EU just took a significant step towards AI Regulation

The first comprehensive collection of laws governing artificial intelligence has just advanced towards completion. On Wednesday, the European Parliament decisively approved a “draft law” of its AI Act. The broad restrictions might have a significant impact on biometric monitoring, data privacy, and AI research within the European Union once member states have finished negotiating the bill’s final form. The modifications will also influence how other countries will approach this potent, contentious technology. By the end of the year, the regulations might be completed.

While Big Tech firms are raising the alarm about their own inventions, Europe has provided a tangible solution to the problems that AI is beginning to bring. They want AI’s positive potential for creativity and productivity to be realized, said Brando Benifei, a member of the European Parliament (MEP) representing Italy, in a statement, adding they will also battle to defend its position and prevent threats to its democracies and freedom.
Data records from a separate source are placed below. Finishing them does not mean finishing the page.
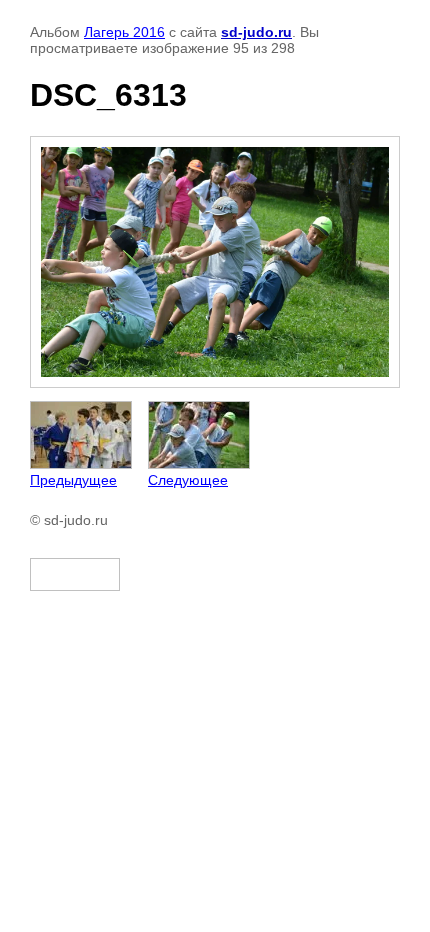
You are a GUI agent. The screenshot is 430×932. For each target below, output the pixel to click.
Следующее (188, 480)
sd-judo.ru (256, 32)
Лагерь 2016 (124, 32)
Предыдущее (73, 480)
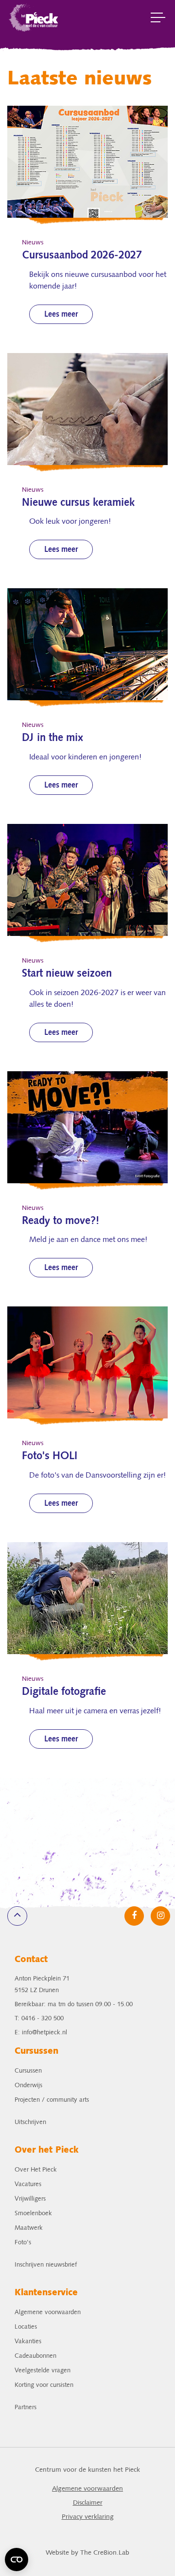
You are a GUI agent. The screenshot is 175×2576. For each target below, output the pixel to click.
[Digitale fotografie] (87, 1598)
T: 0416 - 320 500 (39, 2018)
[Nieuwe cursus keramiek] (87, 409)
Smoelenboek (33, 2213)
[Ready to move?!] (87, 1127)
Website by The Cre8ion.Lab (87, 2553)
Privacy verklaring (88, 2517)
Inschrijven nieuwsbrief (46, 2265)
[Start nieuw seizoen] (87, 880)
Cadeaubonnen (35, 2356)
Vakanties (28, 2341)
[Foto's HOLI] (87, 1362)
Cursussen (28, 2071)
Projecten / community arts (52, 2100)
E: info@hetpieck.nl (41, 2032)
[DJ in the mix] (87, 644)
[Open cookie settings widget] (16, 2559)
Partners (25, 2407)
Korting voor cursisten (44, 2385)
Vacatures (28, 2184)
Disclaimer (88, 2503)
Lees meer (61, 315)
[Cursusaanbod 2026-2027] (87, 162)
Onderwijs (28, 2085)
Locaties (26, 2327)
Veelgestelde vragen (42, 2370)
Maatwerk (29, 2228)
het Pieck (34, 17)
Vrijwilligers (30, 2199)
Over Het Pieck (36, 2170)
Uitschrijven (30, 2122)
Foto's (23, 2242)
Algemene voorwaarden (48, 2312)
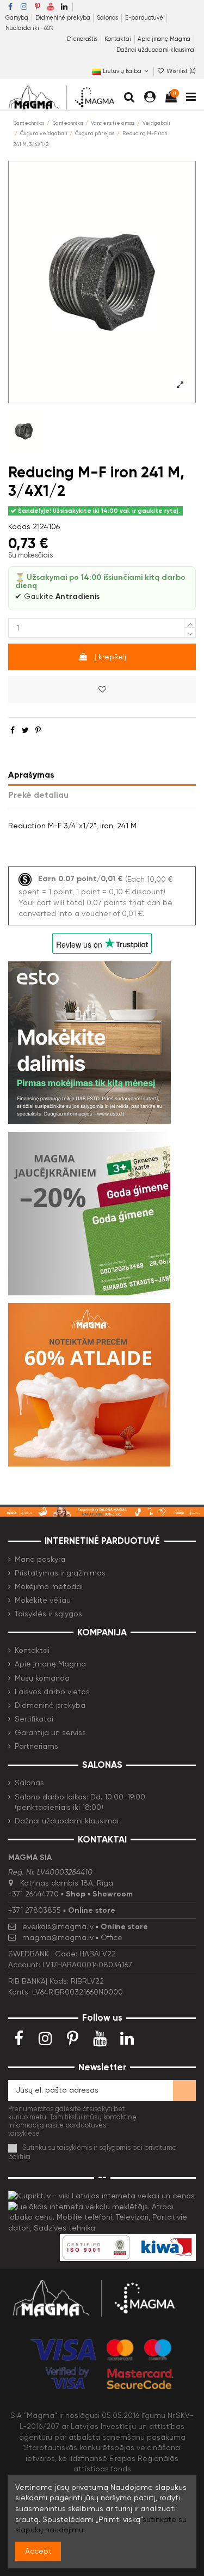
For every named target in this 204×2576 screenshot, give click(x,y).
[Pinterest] (38, 730)
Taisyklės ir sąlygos (48, 1613)
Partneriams (36, 1746)
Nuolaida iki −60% (29, 28)
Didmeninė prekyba (63, 17)
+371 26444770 (33, 1893)
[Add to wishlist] (102, 689)
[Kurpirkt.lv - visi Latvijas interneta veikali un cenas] (101, 2195)
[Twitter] (25, 730)
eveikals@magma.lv (58, 1926)
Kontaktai (118, 39)
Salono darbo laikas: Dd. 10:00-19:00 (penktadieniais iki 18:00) (80, 1802)
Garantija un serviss (50, 1732)
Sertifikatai (34, 1718)
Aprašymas (31, 774)
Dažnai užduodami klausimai (156, 49)
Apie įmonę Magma (165, 39)
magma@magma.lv (58, 1937)
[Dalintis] (12, 730)
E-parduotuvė (145, 17)
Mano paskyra (40, 1559)
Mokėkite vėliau (43, 1600)
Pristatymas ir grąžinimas (60, 1572)
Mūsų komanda (42, 1678)
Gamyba (17, 17)
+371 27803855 (34, 1910)
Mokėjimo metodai (49, 1586)
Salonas (108, 17)
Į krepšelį (110, 656)
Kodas (19, 526)
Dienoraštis (83, 39)
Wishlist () (180, 71)
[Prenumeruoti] (184, 2090)
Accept (38, 2551)
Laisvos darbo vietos (52, 1691)
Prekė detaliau (38, 795)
The AI Act would outlaw several intrusive technologies if it were to be put into action, including real-time remote biometric identification in public areas and biometric categorization systems that take into account “gender, race, ethnicity, citizenship status, religion, [and] political orientation.” Predictive policing technology, emotion recognition, and untargeted facial image scraping from the internet or CCTV footage are more examples of AI that have been declared illegal by the European Parliament and are considered violations of human rights and the right to privacy.

According to the European news outlet, EU legislators also established a tier system for enforcement, with so-called “General Purpose AI” subject to less limitations than largeĀ language models like OpenAI’s ChatGPT. If adopted, the new legislation would mandate the labelling of all work produced by artificial intelligence and compel companies to disclose any training data that was protected by copyright.

Despite numerous prominent statements cautioning against the risks of unregulated AI, Big Tech heavyweights like Sam Altman of OpenAI have advised against “overregulation. In case the legislation turned out to be too strict, Altman even threatened to cut off access to the EU. Additionally, he predicted that Europe’s AI regulations would “get pulled back,” a rumor that was swiftly denied by EU legislators.

At the time, Dutch MEP Kim van Sparrentak remarked, If OpenAI can’t comply with basic data governance, transparency, safety and security criteria, then their solutions aren’t suited for the European market.